= Chen Duansheng =

Chinese novelist and poet (1732–1779)

Chen Duansheng (1751-1796) was a Chinese poet and tanci novelist. She is the author of one of the most famous tanci, Zaishengyuan ("Lovers through Time").

==Biography==
Chen Duansheng was born in Hangzhou, Zhejiang, China. Both her father Chen Yudun and her uncle Chen Yuwan were scholar-officials. Chen Duansheng's grandfather supported education for Chen Duansheng and her two sisters. At age 23 Chen Duansheng married Fan Tan, and they had a daughter and a son. Fan Tan was later exiled for allegedly asking a substitute to take the imperial examination for him. She died in 1796.

==Writing==
Chen Duansheng began writing at the age of 17. Because her grandfather did not respect the tanci genre, she had to write in secret.
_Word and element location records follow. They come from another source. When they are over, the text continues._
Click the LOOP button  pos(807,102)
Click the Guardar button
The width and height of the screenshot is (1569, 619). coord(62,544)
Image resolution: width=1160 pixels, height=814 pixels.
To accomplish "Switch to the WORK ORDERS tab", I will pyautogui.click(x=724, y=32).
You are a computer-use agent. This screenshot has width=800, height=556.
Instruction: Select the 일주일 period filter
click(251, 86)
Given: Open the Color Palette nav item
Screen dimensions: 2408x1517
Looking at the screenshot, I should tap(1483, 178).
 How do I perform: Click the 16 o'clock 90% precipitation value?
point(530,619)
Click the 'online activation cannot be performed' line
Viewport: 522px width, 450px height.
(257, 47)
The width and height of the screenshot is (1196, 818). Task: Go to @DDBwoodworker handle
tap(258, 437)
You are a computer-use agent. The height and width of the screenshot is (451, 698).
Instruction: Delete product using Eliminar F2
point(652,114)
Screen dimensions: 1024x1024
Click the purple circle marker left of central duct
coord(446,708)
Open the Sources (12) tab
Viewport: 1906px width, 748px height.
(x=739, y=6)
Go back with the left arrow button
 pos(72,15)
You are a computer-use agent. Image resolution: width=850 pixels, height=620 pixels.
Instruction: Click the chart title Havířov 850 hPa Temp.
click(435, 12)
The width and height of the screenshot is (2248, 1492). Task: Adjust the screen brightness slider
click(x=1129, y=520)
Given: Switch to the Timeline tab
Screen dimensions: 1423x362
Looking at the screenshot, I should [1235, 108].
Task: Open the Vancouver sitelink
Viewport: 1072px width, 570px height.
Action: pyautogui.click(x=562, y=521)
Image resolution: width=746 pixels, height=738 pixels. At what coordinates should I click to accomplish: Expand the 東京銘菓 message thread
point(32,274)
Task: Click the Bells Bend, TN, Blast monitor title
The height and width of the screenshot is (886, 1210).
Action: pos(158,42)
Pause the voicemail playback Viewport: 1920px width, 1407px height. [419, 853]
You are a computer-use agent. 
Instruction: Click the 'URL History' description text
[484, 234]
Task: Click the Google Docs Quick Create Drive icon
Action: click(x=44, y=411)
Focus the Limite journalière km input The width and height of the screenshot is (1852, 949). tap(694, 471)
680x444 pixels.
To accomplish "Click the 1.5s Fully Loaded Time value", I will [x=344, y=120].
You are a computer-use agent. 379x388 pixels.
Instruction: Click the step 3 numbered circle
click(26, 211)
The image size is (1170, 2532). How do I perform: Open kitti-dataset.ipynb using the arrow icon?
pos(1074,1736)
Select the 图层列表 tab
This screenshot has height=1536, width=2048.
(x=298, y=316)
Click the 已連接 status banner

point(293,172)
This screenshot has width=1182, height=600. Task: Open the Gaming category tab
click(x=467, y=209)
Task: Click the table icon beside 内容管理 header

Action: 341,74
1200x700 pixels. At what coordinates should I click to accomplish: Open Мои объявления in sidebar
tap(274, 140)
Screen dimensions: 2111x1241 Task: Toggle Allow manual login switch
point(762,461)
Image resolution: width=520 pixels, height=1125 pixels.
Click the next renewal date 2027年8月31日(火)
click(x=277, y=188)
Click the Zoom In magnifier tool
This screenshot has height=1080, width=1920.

Chen Duansheng wrote 16 volumes with four chapters each of her magnum opus Zai sheng Yuan by 1770. After her mother died, Chen Duansheng did not write again until 1784 when she completed one more four chapter volume. After her death, Liang Desheng picked up the work and completed three more volumes of Zai sheng Yuan, resulting in a twenty volume work.

==Sources==
- Sung, Marina H. The Narrative Art of Tsai-sheng-yüan: A Feminist Vision in Traditional Confucian Society. San Francisco: Chinese Materials Center Publications, 1994.
- Wu, Qingyun. Female Rule in Chinese and English Literary Utopias. Syracuse, N.Y.: Syracuse University Press, 1995. Chapter 3 analyzes Zaisheng yuan and compares it with Lady Florence Dixie's Gloriana; or, The Revolution of 1900.